Task brief: Extend the passage below on the cognitive, affective, and psychomotor domains of educational objectives, beginning right after its final sentence.

Text passage:
□ □ □
The result was a framework with six major categories and many subcategories for the most common objectives of classroom instruction – those dealing with the cognitive domain. To facilitate test development, the framework provided extensive examples of test items (largely multiple choice) for each major category. Knowledge, Comprehension, Application, Analysis, Synthesis and Evaluation. Skills in the cognitive domain revolve around knowledge, comprehension, and critical thinking of a particular topic. Traditional education tends to emphasize the skills in this domain, particularly the lower-order objectives.

The categories were designed to range from simple to complex and from concrete to abstract.

In addition to devising the cognitive taxonomy, the Bloom group later grappled with a taxonomy of the affective domain – objectives concerned with interests, attitudes, adjustment, appreciation, and values. Skills in the affective domain describe the way people react emotionally and their ability to feel another living thing’s pain or joy. Affective objectives typically target the awareness and growth in attitudes, emotion, and feelings

Skills in the psychomotor domain describe the ability to physically manipulate a tool or instrument like a hand or a hammer. Psychomotor objectives usually focus on change and/or development in behavior and/or skills.
□ □ □
Dataset section:
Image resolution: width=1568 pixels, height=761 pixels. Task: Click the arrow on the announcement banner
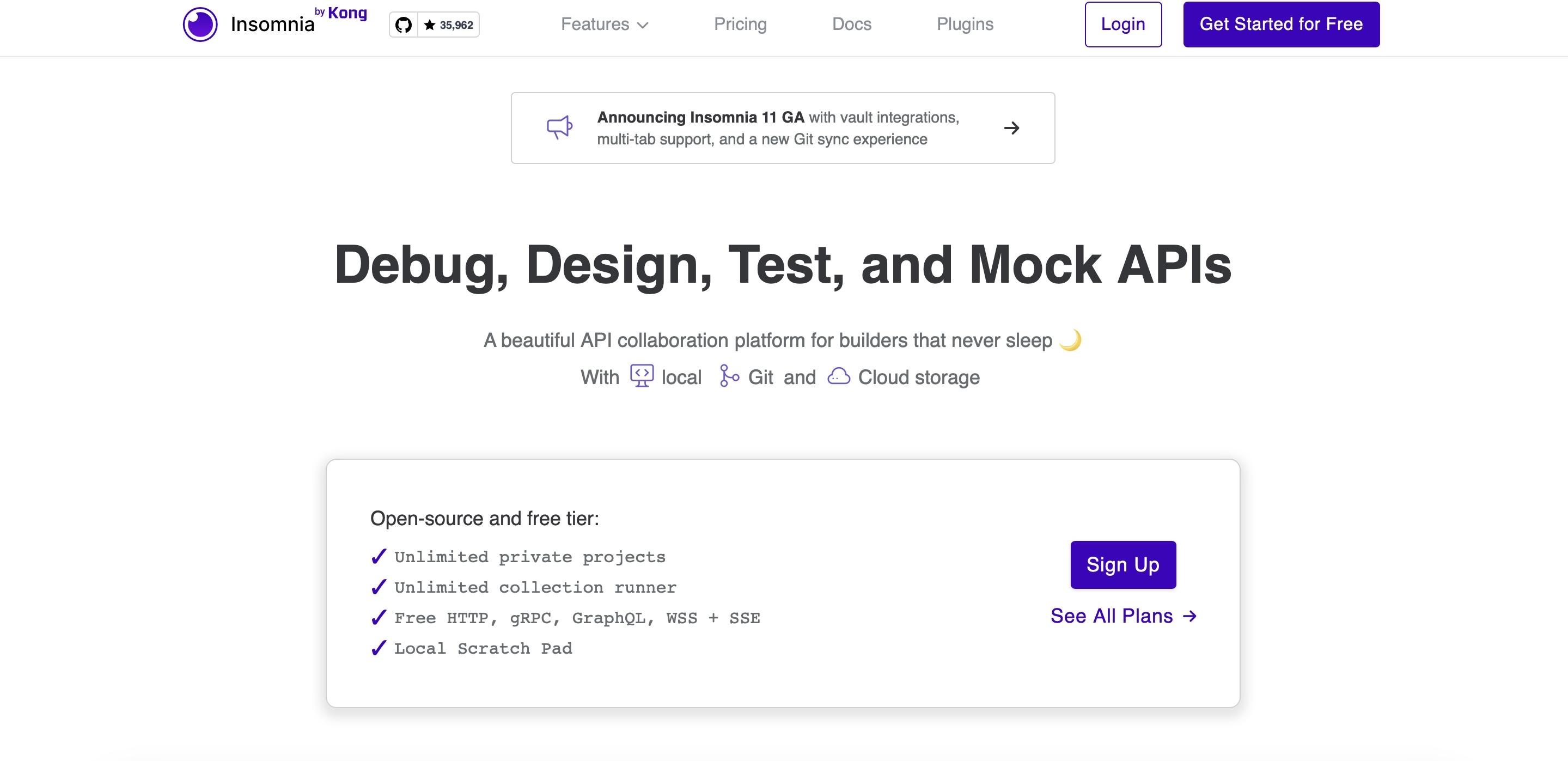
□ □ □
Written response:
Assessment:

Assessment is classroom research to provide useful feedback for the improvement of teaching and learning. It is feedback from the student to the instructor about the student’s learning. Classroom Assessment is the observation of students in the process of learning, the collection of frequent feedback on students’ learning, and the design of modest classroom experiments that provide information on how students learn and how students respond to particular teaching approaches. Classroom assessment helps individual teachers obtain useful feedback on what, how much, and how well their students are learning. The teacher can then use this information to refocus teaching to help students make their learning more efficient and more effective. The main purpose of classroom assessment is to improve student learning.

Characteristics of Classroom Assessment:

Learner-Centered: Classroom Assessment focuses the primary attention of teachers and students on observing and improving learning, rather than on observing and improving teaching.

Teacher-Directed: Classroom Assessment respects the autonomy, academic freedom, and professional judgment of the teacher. The individual teacher decides what to assess, how to assess, and how to respond to the information gained through the assessment.

Mutually Beneficial: Classroom Assessment requires the active participation of students and the teacher. When students participate more actively, and feel more confident that they can succeed, they are likely to do better in their work.

Formative: Classroom Assessment is formtive rather than summative. Summative assessments include tests and other graded evaluations. Classroom Asessments on the other hand are almost never graded and almost anonymous. Their aim is to provide faculty with information on what , how much, and how well students are learning.

Context Specific: Classroom Assessments need to respond to particular needs and characteristics of the teachers, students, and disciplines to which they are applied. Being Context-Specific means: what works in one class will not necessarilly work in another.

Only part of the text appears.